Driving with temporary license plates will be illegal Jan. 1
Vehicles sold by California licensed dealers and lessor-retailers after January 1, 2019 will be required to display temporary paper license plates or permanent license plates issued by the California Department of Motor Vehicles.
According to the DMV, dealers must print temporary license plates on special paper that meets DMV specifications.
“Every vehicle that is purchased cannot leave with the usual dealer plates, they need to have a temporary plate that will actually have a number that will identify that sale,” general manager of The Car Lot Juan Salinas said.

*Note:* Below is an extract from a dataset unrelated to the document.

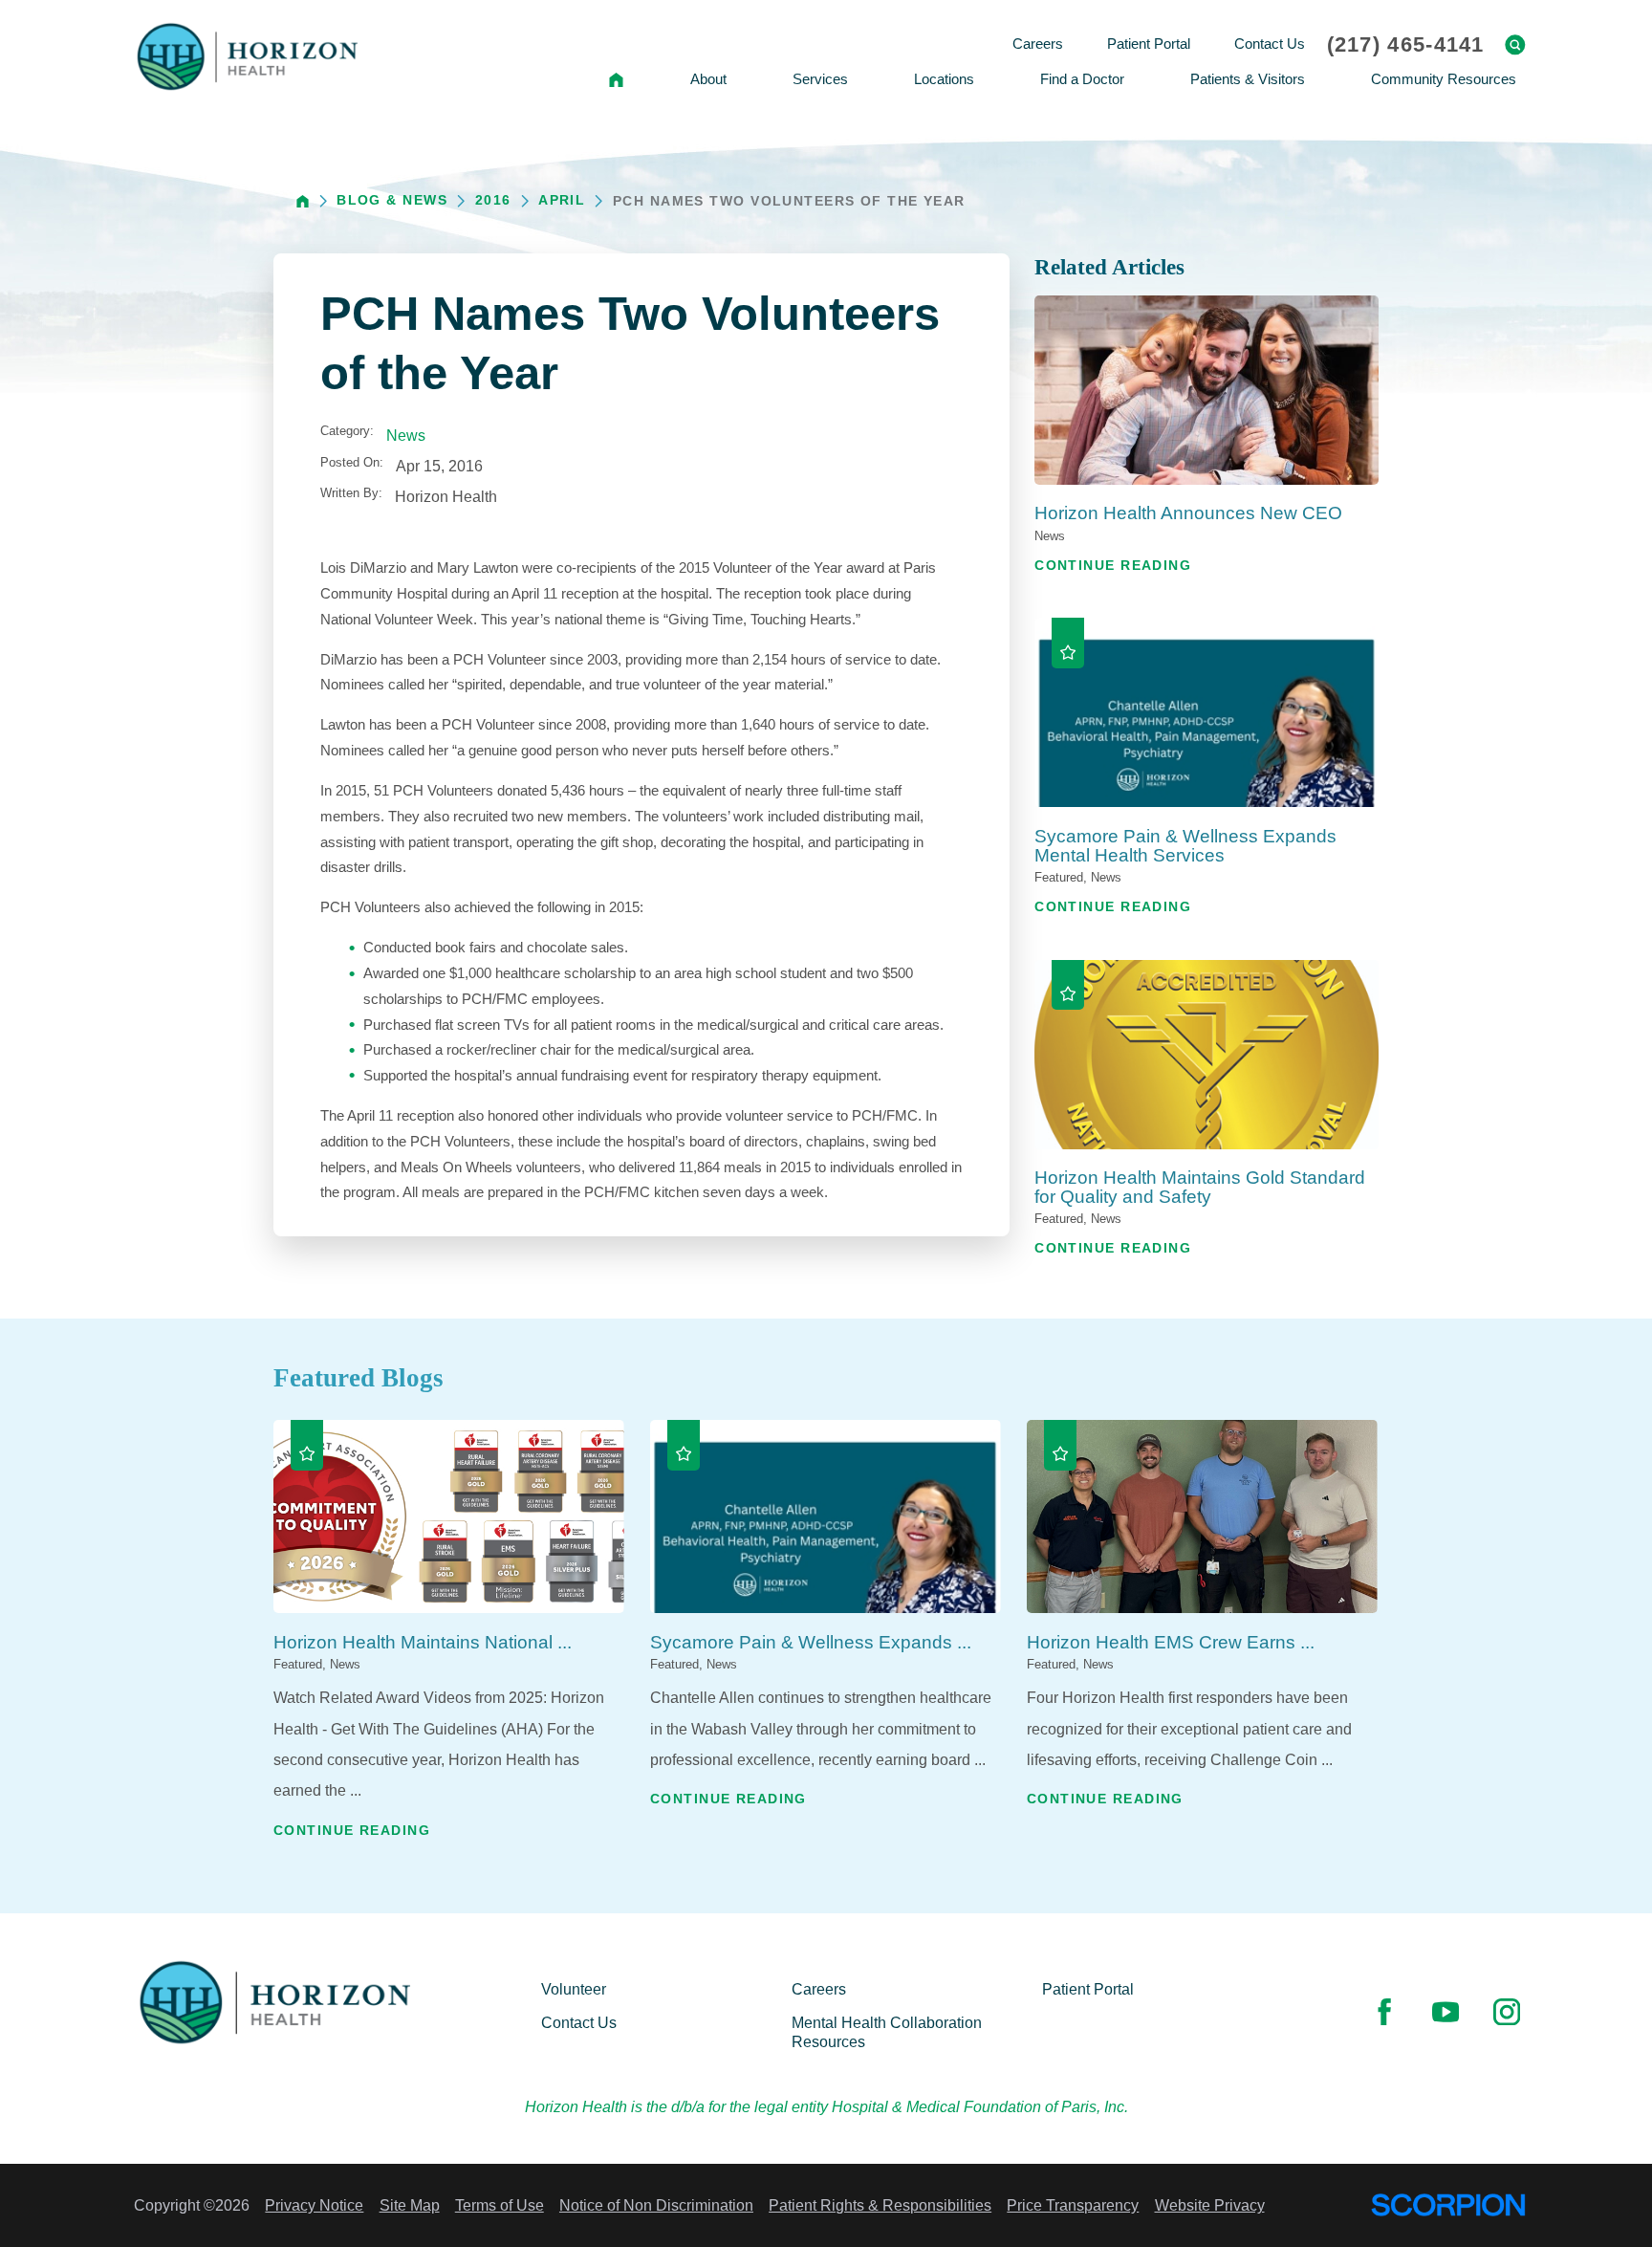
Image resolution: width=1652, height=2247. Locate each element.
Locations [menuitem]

On Wednesday, the unidentified man who killed Newman Police Officer Ronil Singh was driving a truck with paper plates that read “AR Auto”. The only description was a grey, extended cab Dodge pickup truck.
This law could help police identify vehicles in crimes like this.
“As soon as a police officer pulls you over, and punches the number on your plate it should show up the registration of who bought that vehicle,” Juan Salinas said.
With temporary plates being required, it should help dealerships too.
“For toll violations and parking citations we get a lot of mail of citations to us so we still have dealer plates,” Juan Salinas said. “So we get the tickets, and this law should eliminate this.”
Several other states have temporary license plate programs including Colorado, Florida, Illinois, Louisiana, New Jersey, New Mexico, Rhode Island, Virginia, Wisconsin and West Virginia.
The law goes into effect in California January 1.